Il mondo greco, la cui gioia di vivere si rivela in modo meraviglioso nell’epopea omerica, era tuttavia profondamente consapevole del fatto che il vero peccato dell’uomo, la sua minaccia più intima è la hybris: l’autosufficienza presuntuosa, in cui l’uomo eleva se stesso a divinità, vuole essere lui stesso il suo dio, per essere completamente padrone della propria vita e sfruttare fino in fondo tutto ciò che essa ha da offrire.
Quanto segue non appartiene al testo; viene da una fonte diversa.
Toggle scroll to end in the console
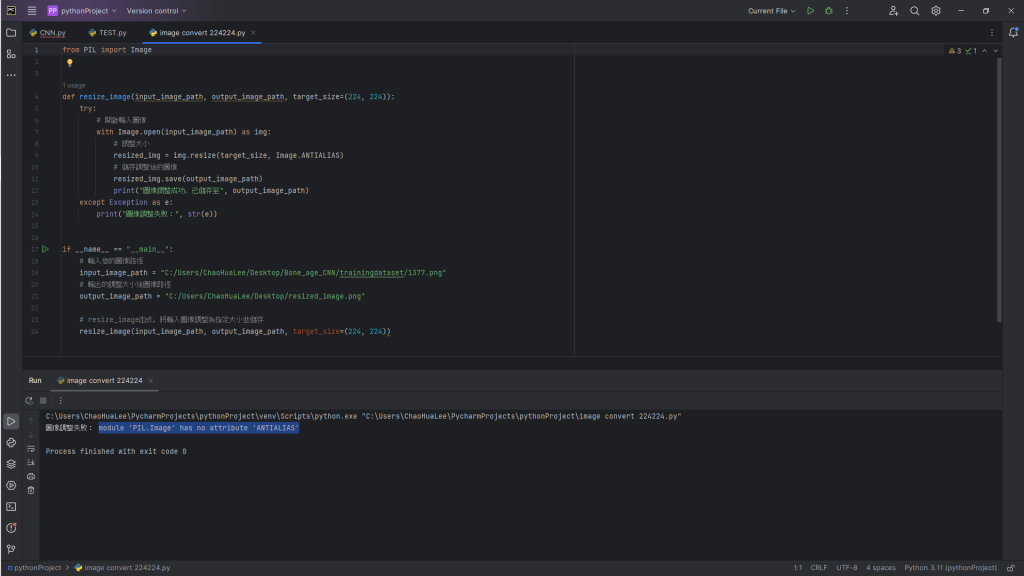The width and height of the screenshot is (1024, 576). (30, 462)
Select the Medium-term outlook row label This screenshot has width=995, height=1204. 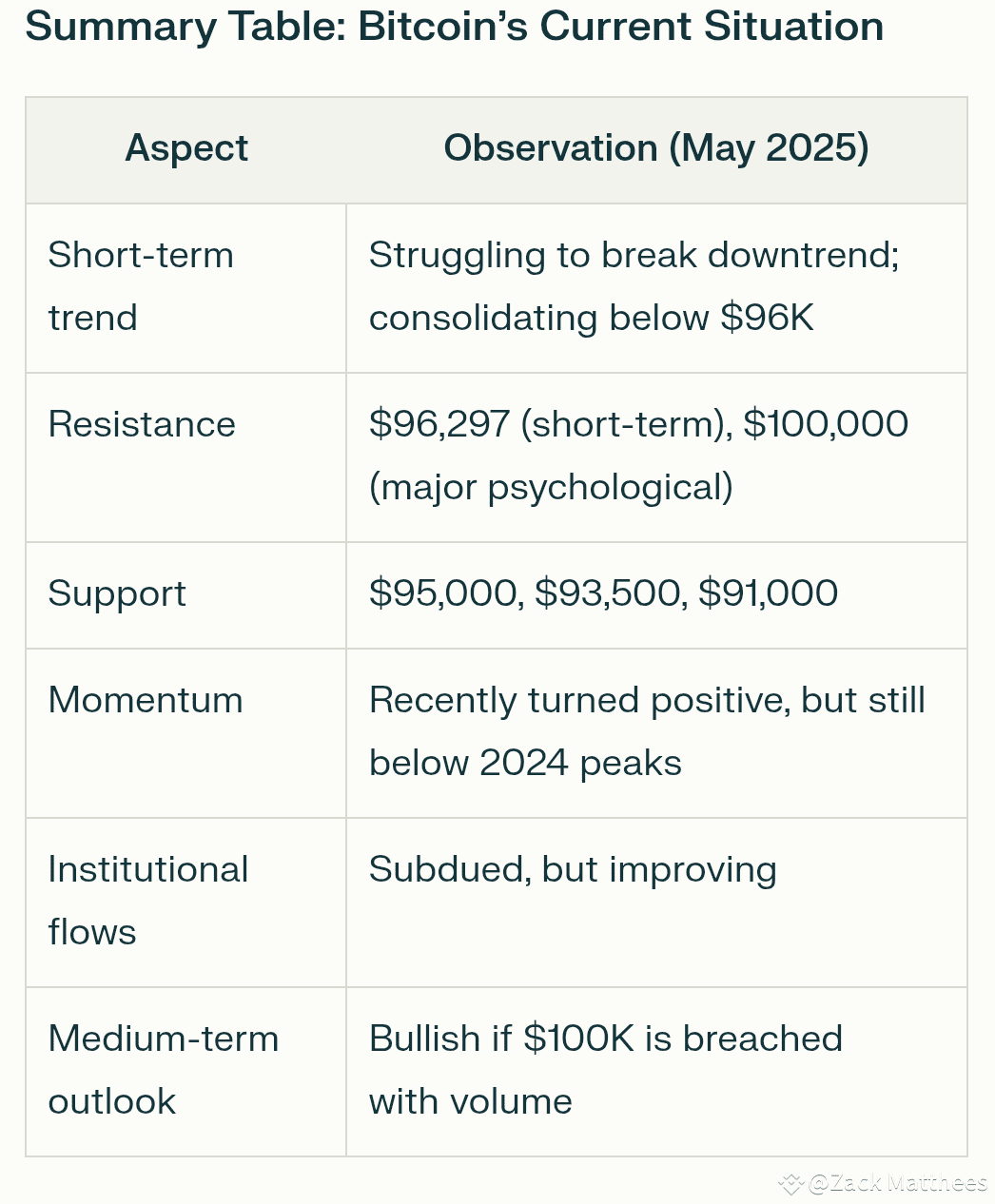coord(163,1070)
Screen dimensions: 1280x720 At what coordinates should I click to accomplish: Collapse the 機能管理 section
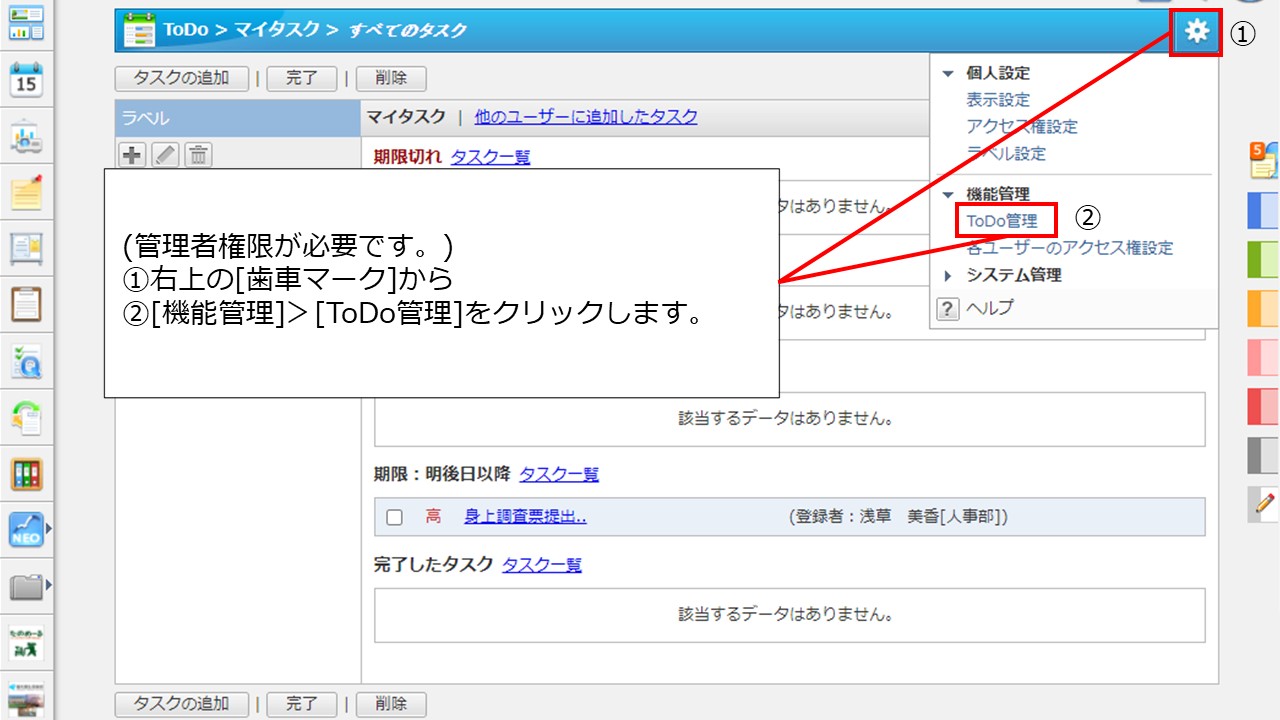pos(949,194)
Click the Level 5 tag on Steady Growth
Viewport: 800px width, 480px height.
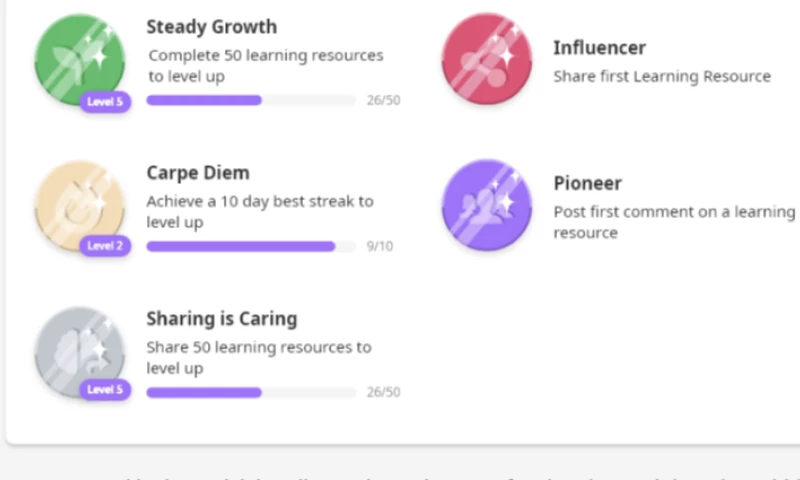click(x=105, y=100)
Questa consapevolezza che la vera minaccia per l’uomo consiste nell’autosufficienza ostentata, a prima vista così convincente, viene sviluppata nel Discorso della montagna in tutta la sua profondità a partire dalla figura di Cristo.
Abbiamo visto che il Discorso della montagna è una cristologia nascosta. Dietro di essa c’è la figura di Cristo, di quell’uomo che è Dio, ma che proprio per questo discende, si spoglia, fino alla morte sulla croce.
I santi, da Paolo a Francesco d’Assisi fino a madre Teresa, hanno vissuto questa opzione mostrandoci così la giusta immagine dell’uomo e della sua felicità. In una parola: la vera «morale» del cristianesimo è l’amore.
E questo, ovviamente, si oppone all’egoismo – è un esodo da se stessi, ma è proprio in questo modo che l’uomo trova se stesso. Nei confronti dell’allettante splendore dell’uomo di Nietzsche, questa via, a prima vista, sembra misera, addirittura improponibile. Ma è il vero «sentiero di alta montagna» della vita; solo sulla via dell’amore, i cui percorsi sono descritti nel Discorso della montagna, si dischiude la ricchezza della vita, la grandezza della vocazione dell’uomo.
Da “Gesù di Nazaret — Dal Battesimo alla Trasfigurazione”, Rizzoli, 2007.